- Genre: Soap opera, medical drama
- Country of origin: Czech Republic
- No. of seasons: 5
- No. of episodes: 136

Production
- Running time: 60 minutes

Original release
- Network: TV Nova
- Release: 25 June 2013 – January 11, 2016

= Doktoři z Počátků =

2013 Czech medical TV series

Doktoři z Počátků is a medical TV series from a picturesque Czech village broadcast on TV Nova from June 25, 2013, to January 11, 2016. It is a spin-off of the series Ordinace v růžové zahradě 2. The main character in the series is doctor Ota Kovář (Martin Stránský) from the Ordinace v růžové zahradě 2. The main characters are village doctors with different personalities and generational differences, but with one common enemy.

== Production ==
The series is a spin-off of the successful TV series Nova Ordinace v růžové zahradě 2. It is filmed in hospitality studios and in the central Bohemian village of Pyšely. The ratio of scenes in the exterior and interior is roughly balanced, compared to Ordinace, there is more shooting outside. So far, the series is preparing five series, over 32 episodes, and depending on the viewership, it will be seen whether the series will continue into the future.

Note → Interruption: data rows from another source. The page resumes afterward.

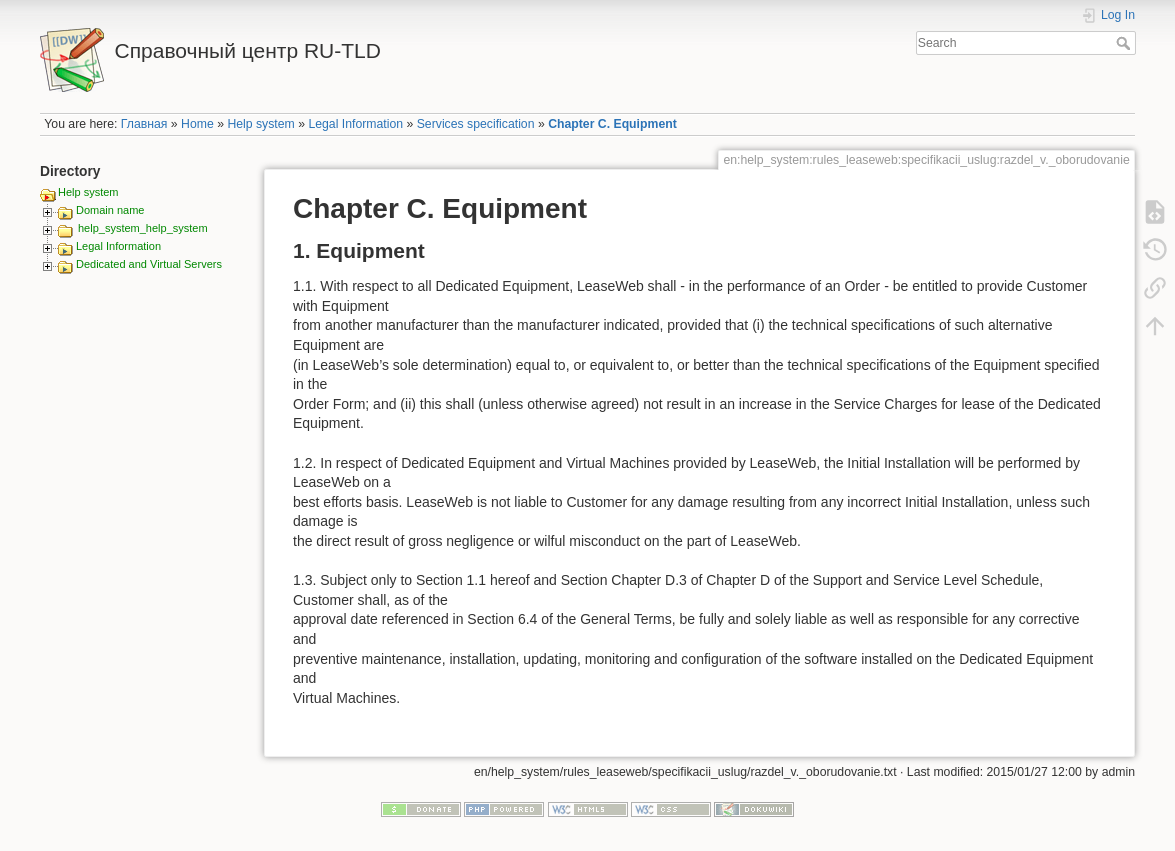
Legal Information (355, 124)
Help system (260, 124)
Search (1125, 43)
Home (197, 124)
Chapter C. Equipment (612, 124)
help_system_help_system (143, 228)
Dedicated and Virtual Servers (149, 264)
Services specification (476, 124)
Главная (144, 124)
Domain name (110, 210)
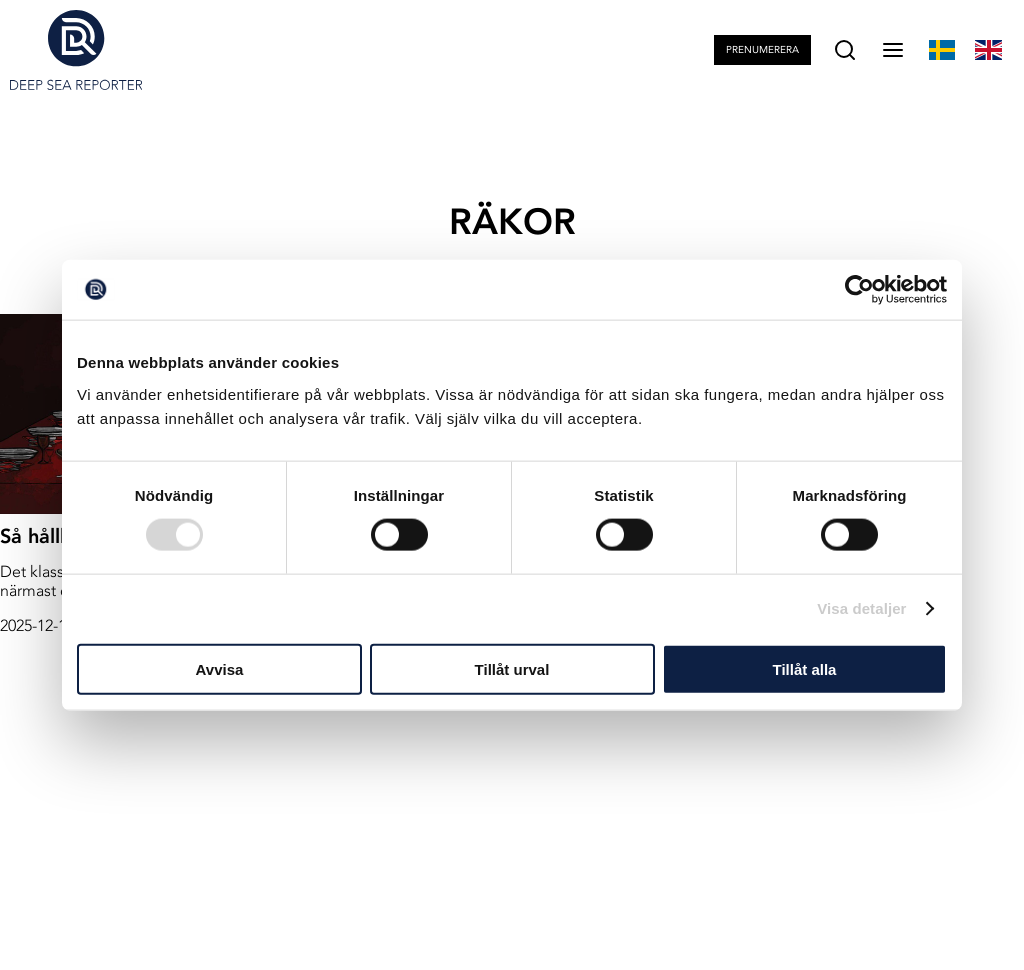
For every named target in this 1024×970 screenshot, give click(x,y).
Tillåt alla (805, 668)
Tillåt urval (512, 668)
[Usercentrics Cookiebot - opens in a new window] (859, 290)
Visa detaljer (861, 608)
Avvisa (220, 668)
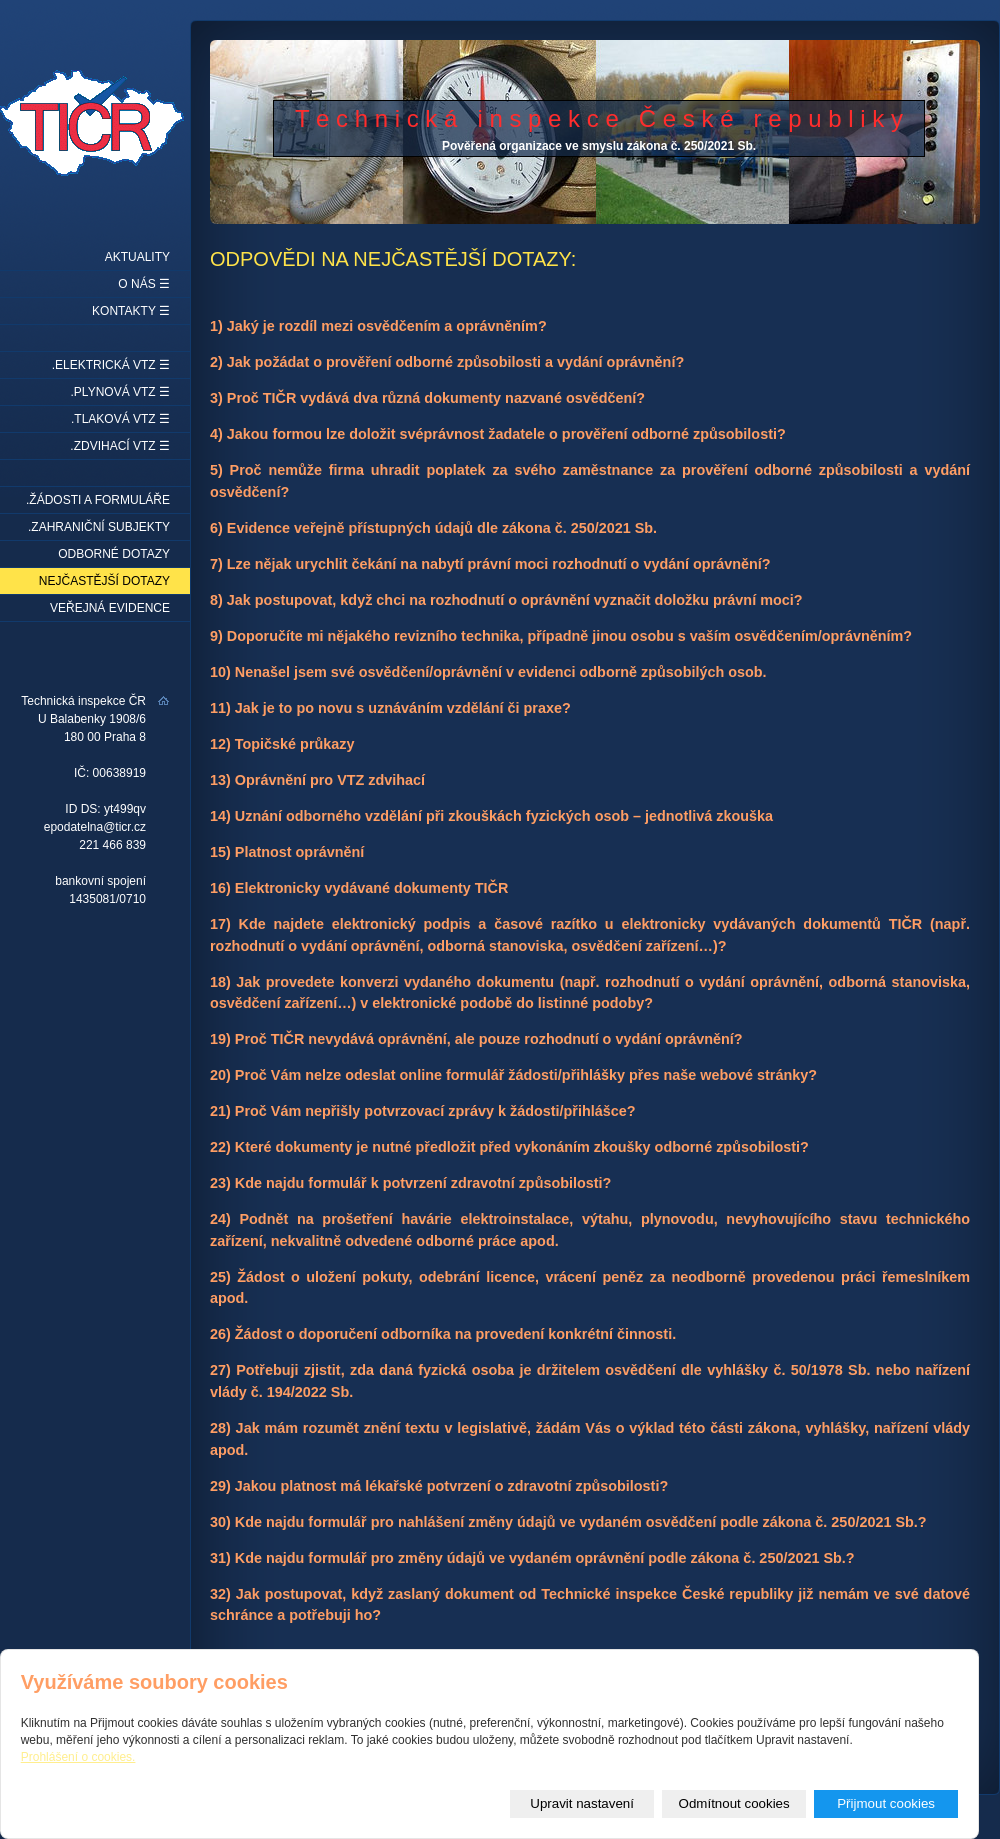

Series producer Lenka Hornová commented on the series: "We were thinking about if a character from Ordinace started to live his own life somewhere else, it seemed like an interesting idea to us," said Hornová, stating that it is a so-called spin-off. "It's a completely common term in the world. When something is successful, producers naturally want to ride on that success," added Hornová. On the series, Hornová works with the same screenwriters as on Ordinace, with Lucía Paulová, David Litvák and Lucía Konášová. When choosing which character from Ordinace will appear in the new spin-off, ten possible candidates were chosen, from which the character of Ota Kovář was finally chosen.

=== Name ===
The title was chosen to evoke the new beginnings that take place in the series. There is a town in the Czech Republic called Počátky, but the creators did not know about it and only found out after naming it. They even went to the city to see if it would be possible to shoot there, but it was far from the studio (in the Vysočina region in the Pelhřimov district) and the series would be more expensive overall.

=== Cancellation ===
On April 3, 2015, Naďa Konvalinková announced in an interview for Czech Radio that the filming of the series would end in May of the same year. The series was to end with the return of the character of Dr. Ota Kovář back to the series Ordinace v růžové zahradě 2.